When a storefront is open or predominantly glass, one can see the product and people inside. An Apple store is a great example of this. The overall design is very clean, modern and understated, allowing the product to be visible and accessible. Apple stores are always busy and full of people; an open storefront allows customers to see this and pulls them in. When a store is busy, the pull to be a part of the energy is hard to resist for some and for others, can be intimidating or off putting. Choosing a design strategy for a first impression is important and it isn't uncommon for brands to evolve around this over time.
Studies have shown that almost 90% of North American customers turn right when entering a retail store. This is referred to as “invariant right” and it’s based on the majority of the population being right-handed. It is important to consider this when planning the customer journey through a space. The layout of a store can impact customer behavior. Fixtures and displays can be planned to force a path from front to back (think IKEA), increase time spent in the store, drive toward key product destinations. Storytelling moments can serve as touchpoints to guide a consumer experience and deepen connection to a brand’s mission and purpose. It's often most effective to weave these moments into a floor layout so a story unfolds along the way.

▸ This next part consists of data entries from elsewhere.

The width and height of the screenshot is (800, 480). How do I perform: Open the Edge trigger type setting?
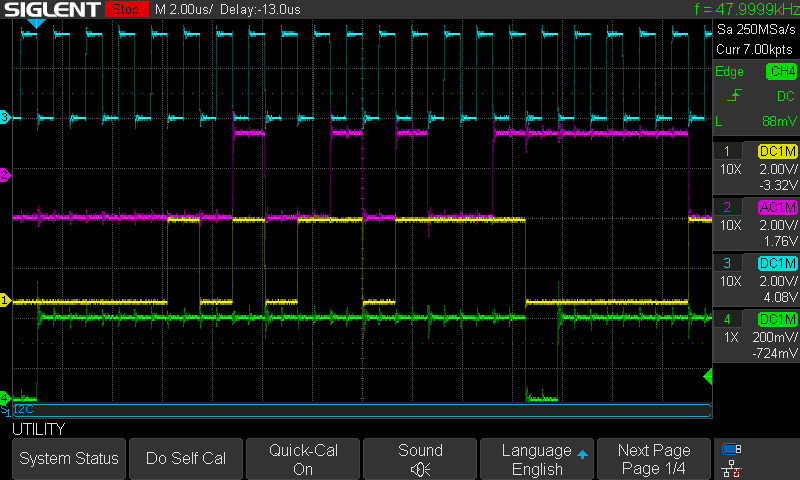[730, 71]
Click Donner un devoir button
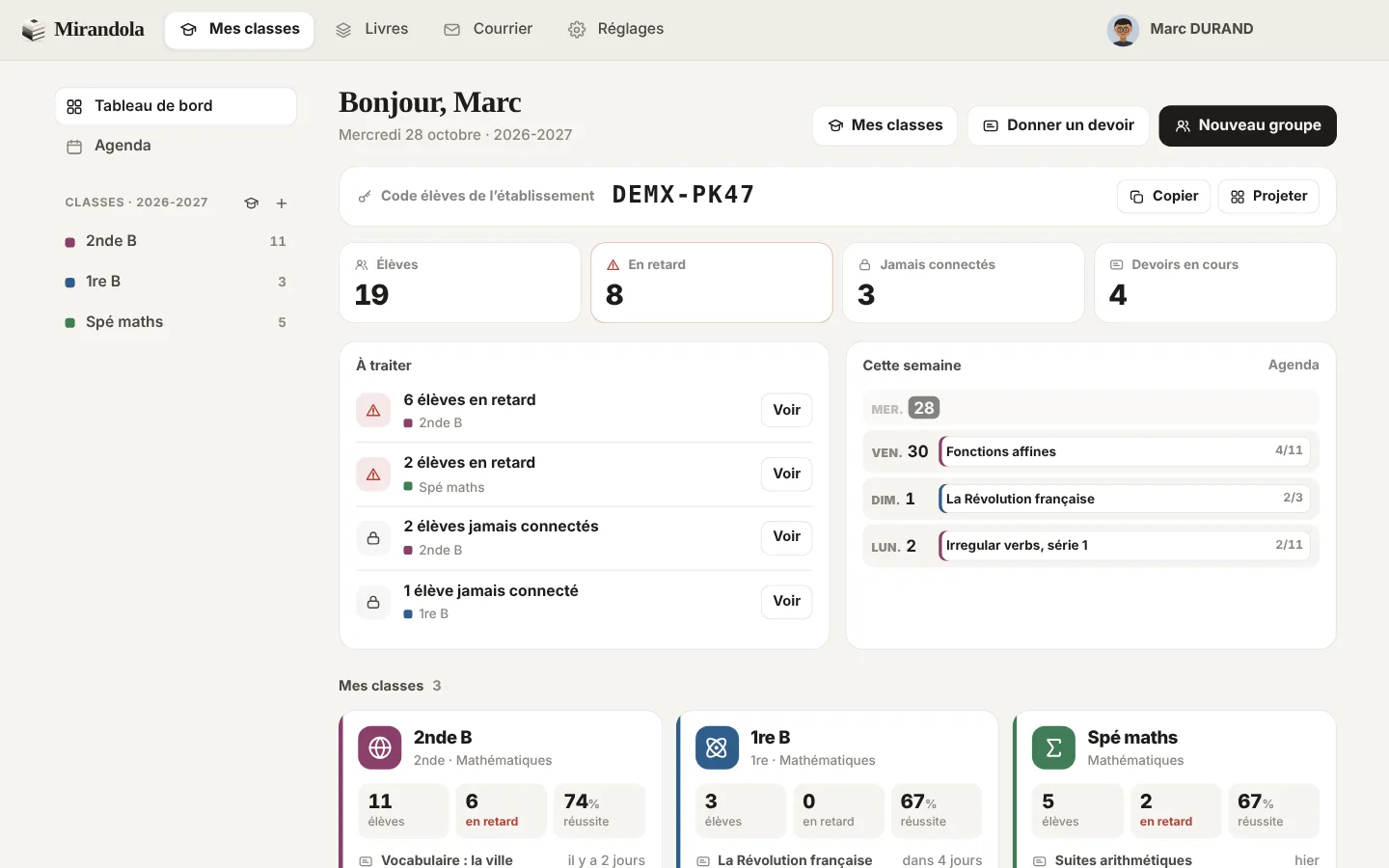The width and height of the screenshot is (1389, 868). [1058, 125]
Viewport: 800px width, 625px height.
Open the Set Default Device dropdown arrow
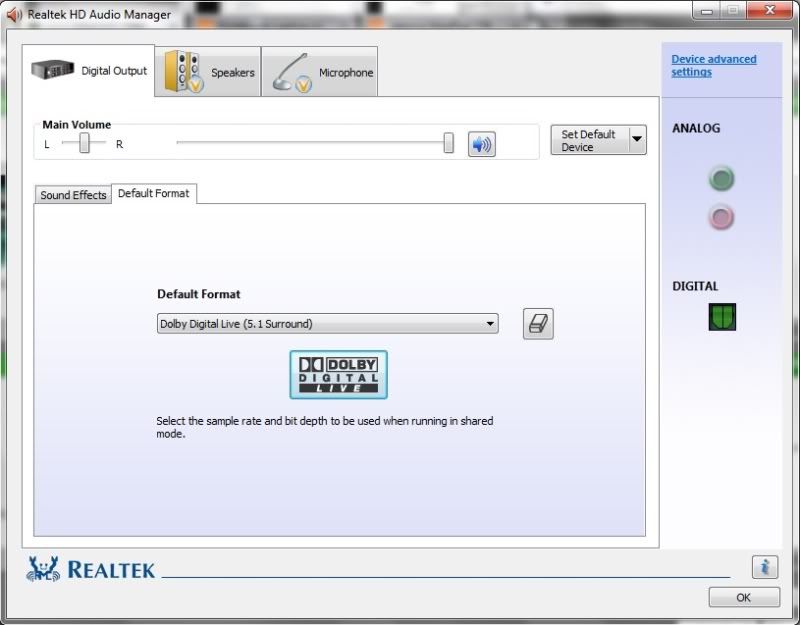pos(637,140)
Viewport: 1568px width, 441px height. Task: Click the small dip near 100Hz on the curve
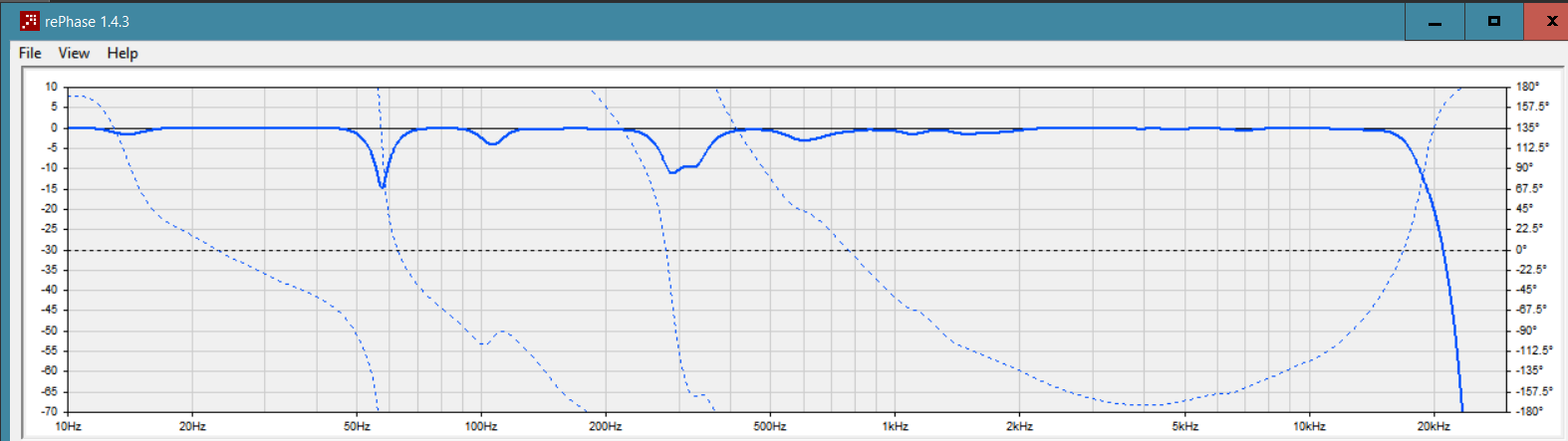pyautogui.click(x=492, y=144)
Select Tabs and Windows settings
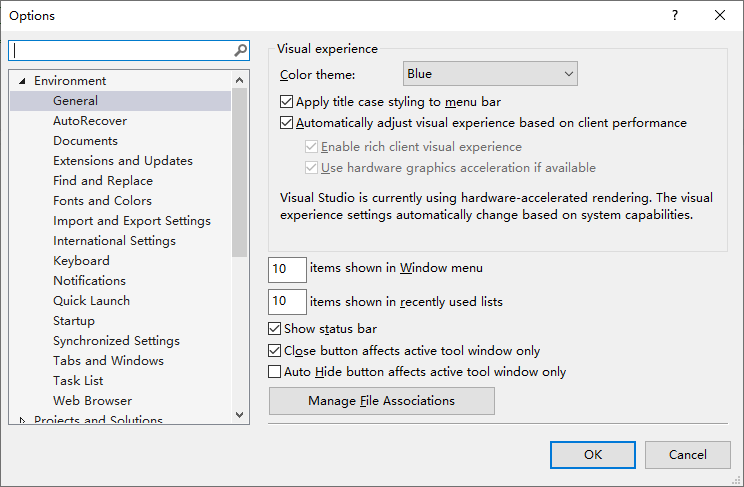The height and width of the screenshot is (487, 744). (108, 361)
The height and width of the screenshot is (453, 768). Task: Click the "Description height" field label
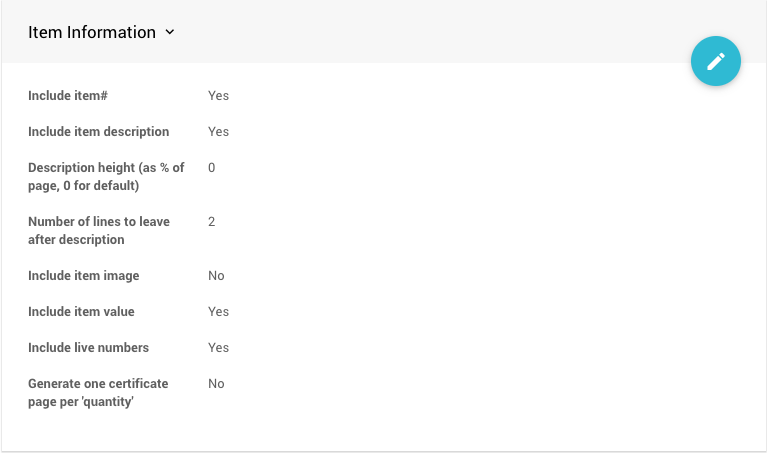coord(106,176)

Assuming a consumer is experiencing a brand for the first time, an overview at the front of the space creates an initial impression. Moving from front to back or side to side allows for self-guided discovery that’s curated around a product story, an inspirational person who represents the brand, showcases where a product originated or how it was designed. As one moves through the space, a connection is made in a fitting room and/or the point of purchase. Fit rooms and POS areas are some of the most impactful places to tell your story, establish a connection, and create brand loyalty.
Storytelling for Brand Engagement
Shopping in a retail store has become more than merely a transactional experience. Over the past several years, brands have created spaces where consumers can engage in ways that go beyond looking at and trying on product. Engaging customers is critical to establish a strong brand connection, and if a company has a compelling story about why they are doing what they do, they should tell it. Consumers are looking for a connection to an inspiring story and a brand that shares their values and takes action to back them up. Shopping can be overwhelming and tedious for some; learning and getting inspired along the way creates connection, and often a much-needed break from being bombarded with products from which to choose.
Designing and creating intentional moments in a retail shopping experience is critical for enriching a consumer’s understanding of a brand and highlighting its purpose. Finding space for imagery, digital experiences, story boards, and educational displays are just a few ways brands can tell their stories. Some of the most creative ways to layer in brand stories come in unique applications such as interactive digital displays, and show up in unexpected places like mirrors, floors, fixtures, product tags, and at the point of sale or cash desk.
Elevating the Employee Experience
Inspired and supported employees also play a crucial role in consumer engagement and experience. If a physical store is a key element of a brand’s expression, a well-trained and engaged employee is your best brand ambassador and critical relationship builder. When employees work and function in a space designed to value their experience, development, and comfort, that energy and enthusiasm is passed on to the customer. When companies acknowledge the important role that their retail employees play in consumer experience and their bottom line, they prioritize design that provides solutions for things like functional back of house spaces, storage, and breaks.
Co-creating personalized experiences for both customers and employees involves careful consideration around lighting, acoustics, music, temperature, layout, materials, and functionality. These important elements woven together with engaging and interactive displays and storytelling play a key role in how humans experience space. When all users are considered and key functions are well designed, especially when it comes to brand ethos and messaging, a fully connected and impactful retail experience is possible.